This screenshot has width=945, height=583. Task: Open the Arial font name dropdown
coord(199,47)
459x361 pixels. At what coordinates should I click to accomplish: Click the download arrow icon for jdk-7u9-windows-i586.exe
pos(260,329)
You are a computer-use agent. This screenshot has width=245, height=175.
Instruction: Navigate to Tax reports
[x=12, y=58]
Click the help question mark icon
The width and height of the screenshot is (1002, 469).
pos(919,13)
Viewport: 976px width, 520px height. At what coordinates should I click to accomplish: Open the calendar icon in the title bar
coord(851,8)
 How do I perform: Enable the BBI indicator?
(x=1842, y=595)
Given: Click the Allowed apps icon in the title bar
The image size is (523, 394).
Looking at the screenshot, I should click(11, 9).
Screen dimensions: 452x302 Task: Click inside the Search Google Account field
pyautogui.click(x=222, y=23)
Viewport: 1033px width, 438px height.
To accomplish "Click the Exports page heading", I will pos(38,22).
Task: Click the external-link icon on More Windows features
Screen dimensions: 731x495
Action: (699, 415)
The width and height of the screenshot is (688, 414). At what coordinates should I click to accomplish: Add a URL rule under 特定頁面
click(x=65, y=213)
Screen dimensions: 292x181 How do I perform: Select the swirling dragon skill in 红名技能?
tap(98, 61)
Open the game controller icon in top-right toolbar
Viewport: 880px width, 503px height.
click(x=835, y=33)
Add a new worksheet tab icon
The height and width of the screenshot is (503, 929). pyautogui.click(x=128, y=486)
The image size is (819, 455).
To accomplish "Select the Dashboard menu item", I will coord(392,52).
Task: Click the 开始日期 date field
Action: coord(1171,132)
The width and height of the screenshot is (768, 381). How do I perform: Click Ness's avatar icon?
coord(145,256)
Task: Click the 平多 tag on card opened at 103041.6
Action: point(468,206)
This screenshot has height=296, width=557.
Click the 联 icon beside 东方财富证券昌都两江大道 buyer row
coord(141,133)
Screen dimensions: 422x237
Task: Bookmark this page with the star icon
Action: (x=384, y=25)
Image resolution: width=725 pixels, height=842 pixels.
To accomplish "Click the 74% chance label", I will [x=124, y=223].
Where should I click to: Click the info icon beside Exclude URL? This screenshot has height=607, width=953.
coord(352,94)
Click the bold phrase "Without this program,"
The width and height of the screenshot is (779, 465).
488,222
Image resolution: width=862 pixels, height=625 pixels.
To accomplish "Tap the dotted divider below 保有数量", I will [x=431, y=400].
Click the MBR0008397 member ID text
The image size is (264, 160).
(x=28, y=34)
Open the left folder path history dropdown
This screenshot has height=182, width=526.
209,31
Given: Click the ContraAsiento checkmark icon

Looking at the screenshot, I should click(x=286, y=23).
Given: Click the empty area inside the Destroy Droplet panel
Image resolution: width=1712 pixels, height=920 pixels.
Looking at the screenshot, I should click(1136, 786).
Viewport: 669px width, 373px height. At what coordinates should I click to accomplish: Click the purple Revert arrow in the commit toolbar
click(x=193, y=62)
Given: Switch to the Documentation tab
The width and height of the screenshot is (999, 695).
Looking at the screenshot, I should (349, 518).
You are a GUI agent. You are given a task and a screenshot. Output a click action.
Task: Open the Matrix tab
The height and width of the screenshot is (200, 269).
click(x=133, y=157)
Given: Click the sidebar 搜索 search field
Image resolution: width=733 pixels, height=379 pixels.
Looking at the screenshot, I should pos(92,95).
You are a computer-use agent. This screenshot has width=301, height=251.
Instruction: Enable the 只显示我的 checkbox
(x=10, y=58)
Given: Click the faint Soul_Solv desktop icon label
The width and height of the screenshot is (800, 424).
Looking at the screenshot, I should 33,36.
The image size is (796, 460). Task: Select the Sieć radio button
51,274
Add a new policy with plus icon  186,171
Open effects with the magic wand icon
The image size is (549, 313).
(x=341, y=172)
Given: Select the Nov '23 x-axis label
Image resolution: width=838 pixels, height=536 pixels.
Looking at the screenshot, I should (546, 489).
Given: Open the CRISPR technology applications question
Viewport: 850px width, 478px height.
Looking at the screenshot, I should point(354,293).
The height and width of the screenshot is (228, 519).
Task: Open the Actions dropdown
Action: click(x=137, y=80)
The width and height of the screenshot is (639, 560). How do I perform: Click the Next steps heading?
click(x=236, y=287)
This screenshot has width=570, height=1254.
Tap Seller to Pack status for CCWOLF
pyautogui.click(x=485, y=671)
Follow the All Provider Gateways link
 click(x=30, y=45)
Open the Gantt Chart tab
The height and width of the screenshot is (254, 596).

--------------------

TASK INSTRUCTIONS:
Transcribe the records above from the line holding "Given: Click the sidebar 搜索 search field" down to the line holding "has width=301, height=251.", inclusive, without adding anything.

THE COMPLETED TASK:
Given: Click the sidebar 搜索 search field
Image resolution: width=733 pixels, height=379 pixels.
Looking at the screenshot, I should pos(92,95).
You are a computer-use agent. This screenshot has width=301, height=251.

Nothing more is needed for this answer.